下载官方代码使用DWY100k数据集对UEA进行测试

遇到的现象和发生背景，请写出第一个错误信息

出现如下报错：IndexError: index 125000 is out of bounds for axis 0 with size 95500

用代码块功能插入代码，请勿粘贴截图。不用代码块回答率下降 50%

utils代码

import tensorflow as tf
from include.Model import build_SE, training
import time
from include.Load import *
import json
import scipy
from scipy import spatial
import copy
from collections import defaultdict

def get_hits_gen(simM, test1, test2, id2confi, confi, correct, gap):
    rowindex = []
    columnindex = []
    for iii in test1:
        if iii>=25500:
            rowindex.append(iii-15000)
        else:
            rowindex.append(iii)
    for iii in test2:
        columnindex.append(iii-10500)
    partialsim = simM[0,rowindex]
    partialsim = partialsim[:, columnindex]

    sim = partialsim
    counn = 0

    for i in range(len(rowindex)):
        rank = sim[i, :].argsort()
        scores = copy.deepcopy(sim[i, :])
        scores.sort()
        minrank = rank[0]
        minscore = scores[0]
        minscoregap = scores[1] - scores[0]

        scores_col = copy.deepcopy(sim[:, minrank])
        scores_col.sort()
        minscoregap_col = scores_col[1] - scores_col[0]
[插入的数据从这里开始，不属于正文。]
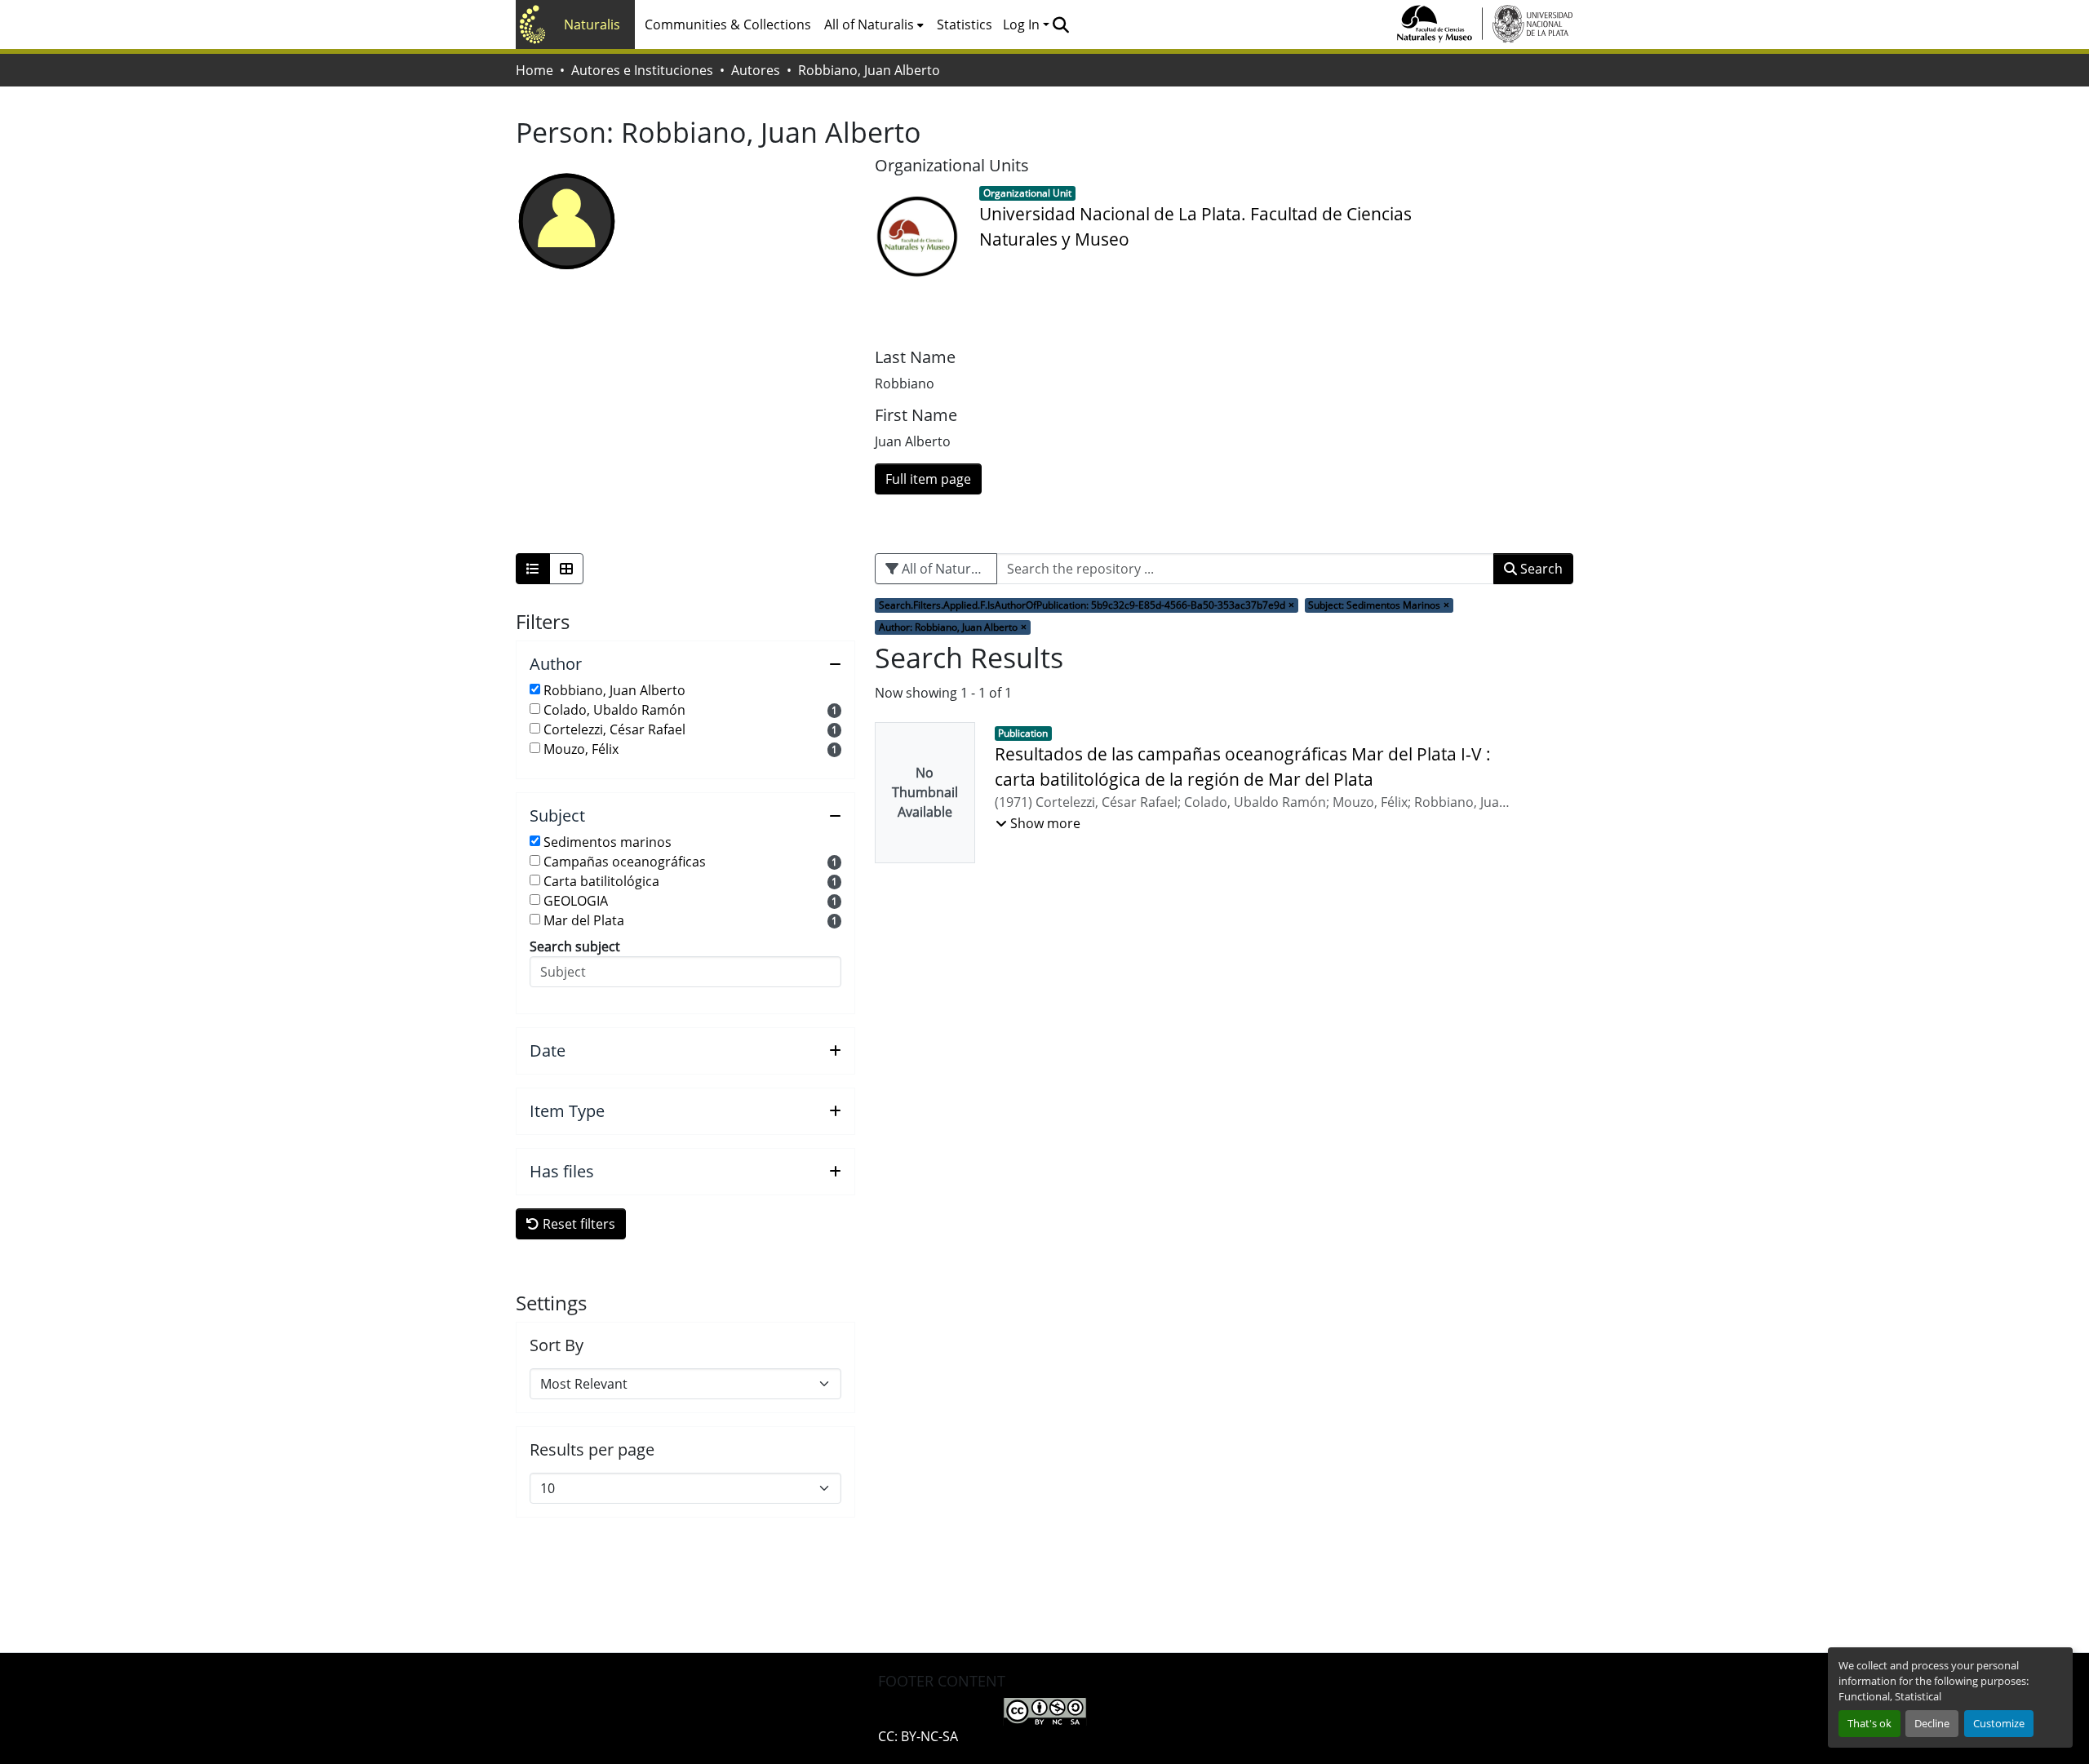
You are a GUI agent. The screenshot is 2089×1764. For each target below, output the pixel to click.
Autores (755, 70)
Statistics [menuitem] (964, 24)
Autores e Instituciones (642, 70)
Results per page (592, 1450)
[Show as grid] (566, 568)
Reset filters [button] (577, 1224)
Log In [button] (1023, 24)
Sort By (556, 1345)
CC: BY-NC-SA (918, 1736)
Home (534, 70)
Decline (1931, 1723)
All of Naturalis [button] (869, 24)
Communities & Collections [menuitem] (728, 24)
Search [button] (1540, 569)
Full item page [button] (928, 479)
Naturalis (592, 24)
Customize (1999, 1723)
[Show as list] (533, 568)
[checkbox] (535, 689)
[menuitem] (874, 24)
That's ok (1869, 1723)
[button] (1060, 24)
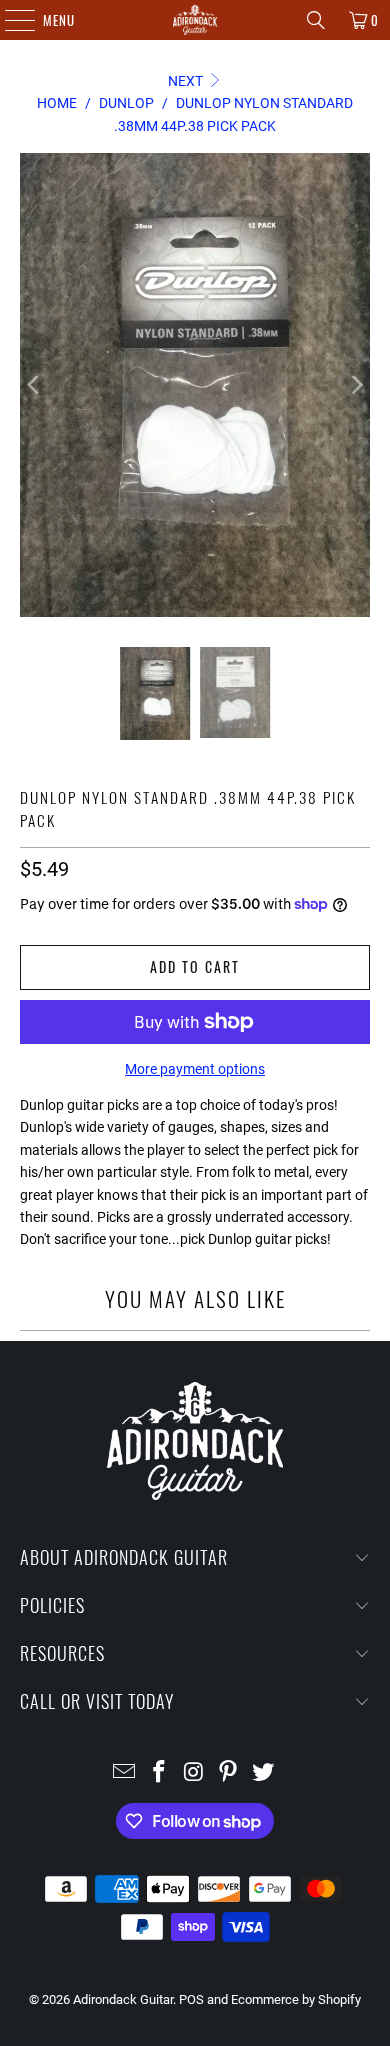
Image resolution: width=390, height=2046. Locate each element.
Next (187, 81)
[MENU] (9, 20)
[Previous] (35, 385)
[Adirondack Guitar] (195, 20)
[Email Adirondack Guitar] (125, 1773)
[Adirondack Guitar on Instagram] (194, 1773)
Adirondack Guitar (123, 1999)
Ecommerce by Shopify (296, 1999)
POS (191, 1999)
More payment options (195, 1069)
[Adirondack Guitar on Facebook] (159, 1773)
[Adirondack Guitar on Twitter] (264, 1773)
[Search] (316, 20)
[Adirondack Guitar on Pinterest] (229, 1773)
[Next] (355, 385)
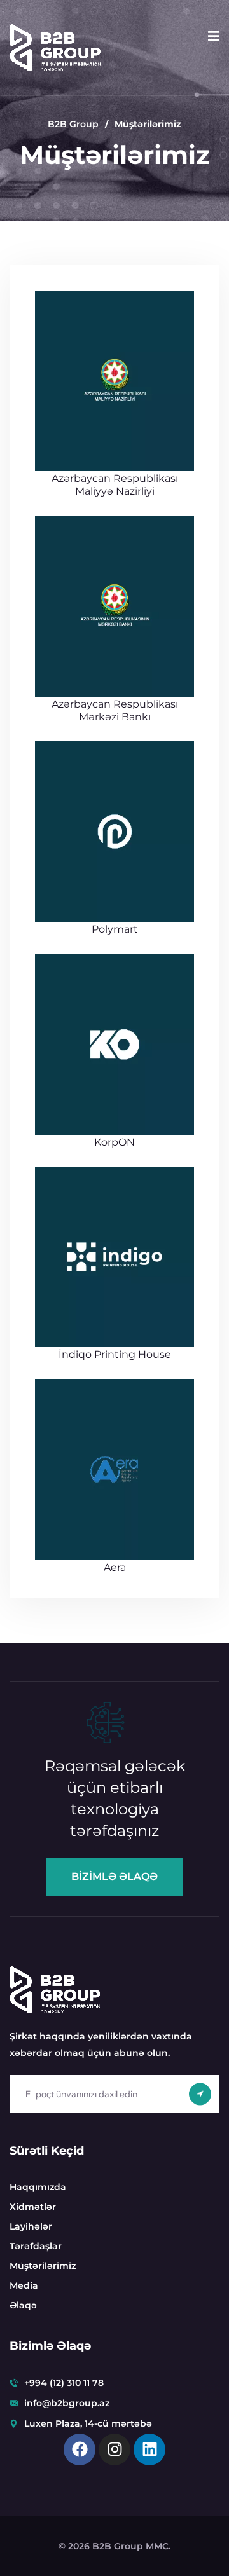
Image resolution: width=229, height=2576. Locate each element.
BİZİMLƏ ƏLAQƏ (114, 1876)
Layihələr (31, 2226)
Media (24, 2285)
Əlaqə (23, 2305)
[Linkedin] (149, 2449)
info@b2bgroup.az (66, 2403)
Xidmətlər (33, 2206)
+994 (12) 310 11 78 (64, 2382)
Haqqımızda (38, 2187)
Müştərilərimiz (43, 2265)
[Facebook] (79, 2449)
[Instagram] (114, 2449)
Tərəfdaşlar (36, 2246)
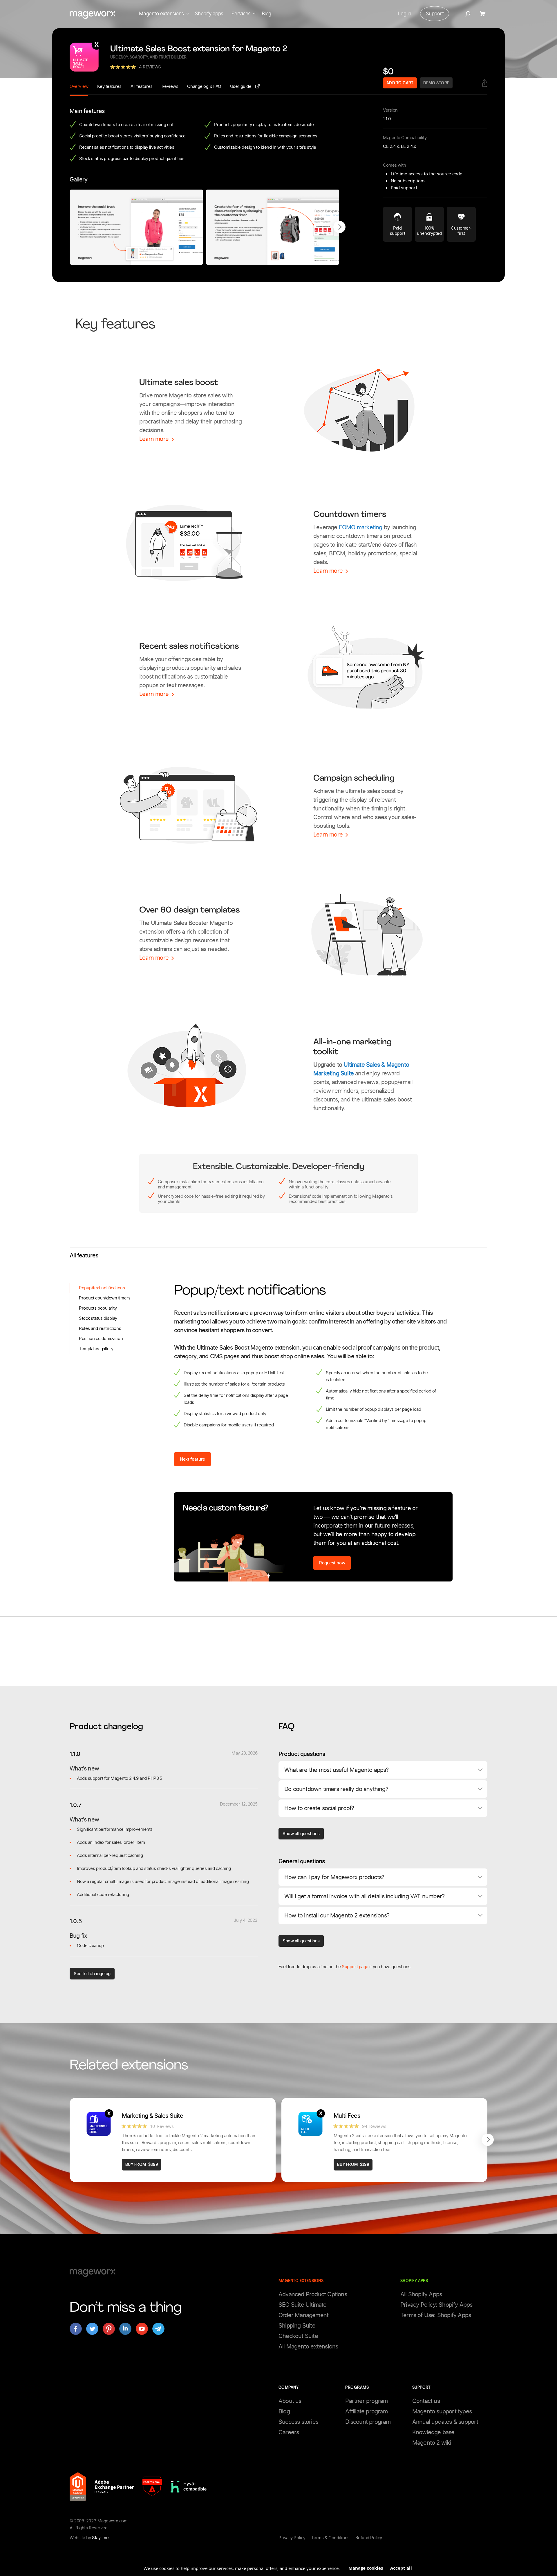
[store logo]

        rank_col = sim[:, minrank].argsort()
        minrank_col = rank_col[0]
        # if minscore<gap:
        if minrank_col == i and minscore<gap:
        # if minrank_col == i and minscoregap > gap and minscoregap_col > gap:
            confi.append([test1[i], test2[minrank]])
            id2confi[test1[i]] = test2[minrank]
            if test1[i] + 10500 == test2[minrank]:
                correct.append([test1[i], test2[minrank]])
        counn += 1

    matchable= 0
    for item in confi:
        if item[0] < 10500:
            matchable += 1

    print("Evaluated: " + str(counn))
    print("Confi " + str(len(confi)))
    print("Among which matchable " + str(matchable))
    print("Correct " + str(len(correct)))
    return confi, correct, id2confi


def get_hits_gen_nochange(simM, test1, test2, id2confi, correct, gap):
    rowindex = []
    columnindex = []
    for iii in test1:
        if iii>=25500:
            rowindex.append(iii-15000)
        else:
            rowindex.append(iii)
    for iii in test2:
        columnindex.append(iii-10500)
    partialsim = simM[rowindex]
    partialsim = partialsim[:, columnindex]

    sim = partialsim
    counn = 0
    confi = []
    for i in range(len(rowindex)):
        rank = sim[i, :].argsort()
        scores = copy.deepcopy(sim[i, :])
        scores.sort()
        minrank = rank[0]
        # get column-wise results
        minscore = scores[0]

        scores_col = copy.deepcopy(sim[:, minrank])
        scores_col.sort()
        minscoregap_col = scores_col[1] - scores_col[0]

        rank_col = sim[:, minrank].argsort()
        minrank_col = rank_col[0]
        if  minrank_col == i and minscore<gap:
            confi.append([test1[i], test2[minrank]])
            id2confi[test1[i]] = test2[minrank]
            if test1[i] + 10500 == test2[minrank]:
                correct.append([test1[i], test2[minrank]])
        counn += 1
    print("Evaluated: " + str(counn))
    print("Confi " + str(len(confi)))
    print("Correct " + str(len(correct)))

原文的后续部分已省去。